- _TASK_: Could you transcribe exactly the lines from the one containing "Click the sidebar" through the end of the listing below, both included, but none of the pictures?

-- -- --

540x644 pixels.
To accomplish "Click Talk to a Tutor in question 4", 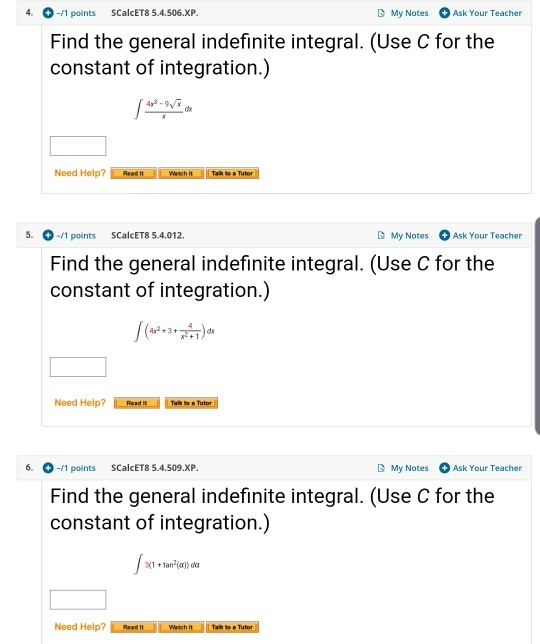I will [x=232, y=173].
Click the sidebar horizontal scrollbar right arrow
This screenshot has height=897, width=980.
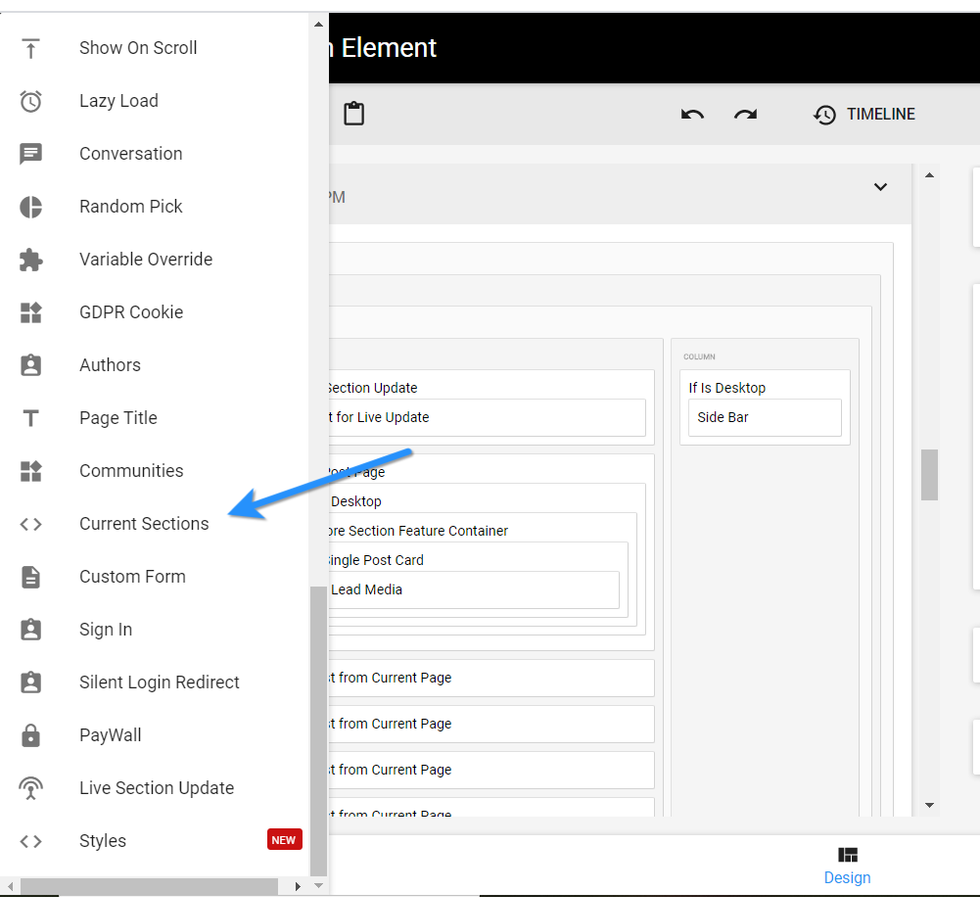297,886
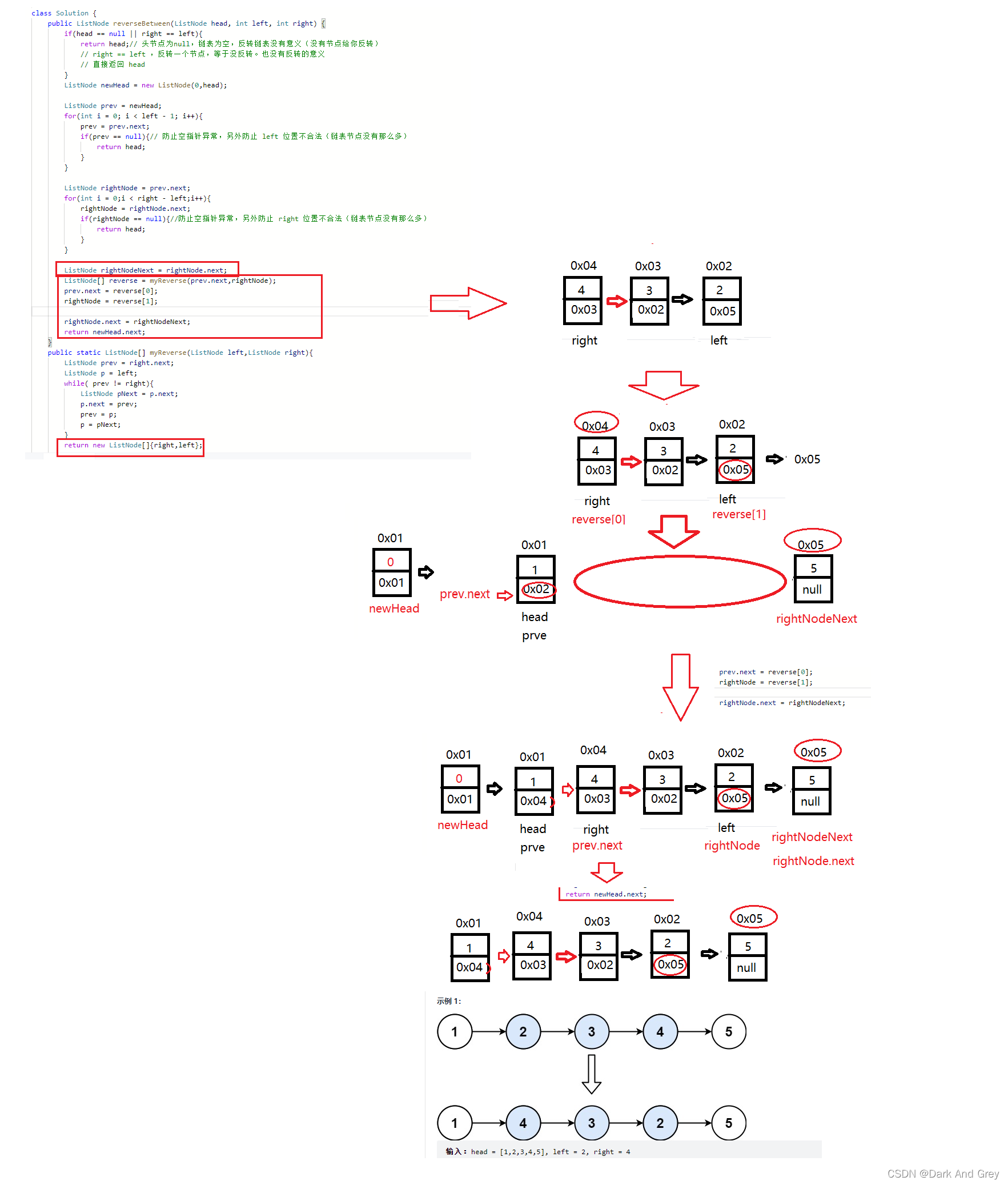The image size is (1008, 1185).
Task: Select bottom-row blue circle node 4
Action: [523, 1123]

-- -- --

- _SOLUTION FOR THIS PROBLEM_:
Click the sidebar horizontal scrollbar right arrow
This screenshot has height=897, width=980.
297,886
The image size is (1008, 1185).
Task: Select bottom-row blue circle node 4
Action: [523, 1123]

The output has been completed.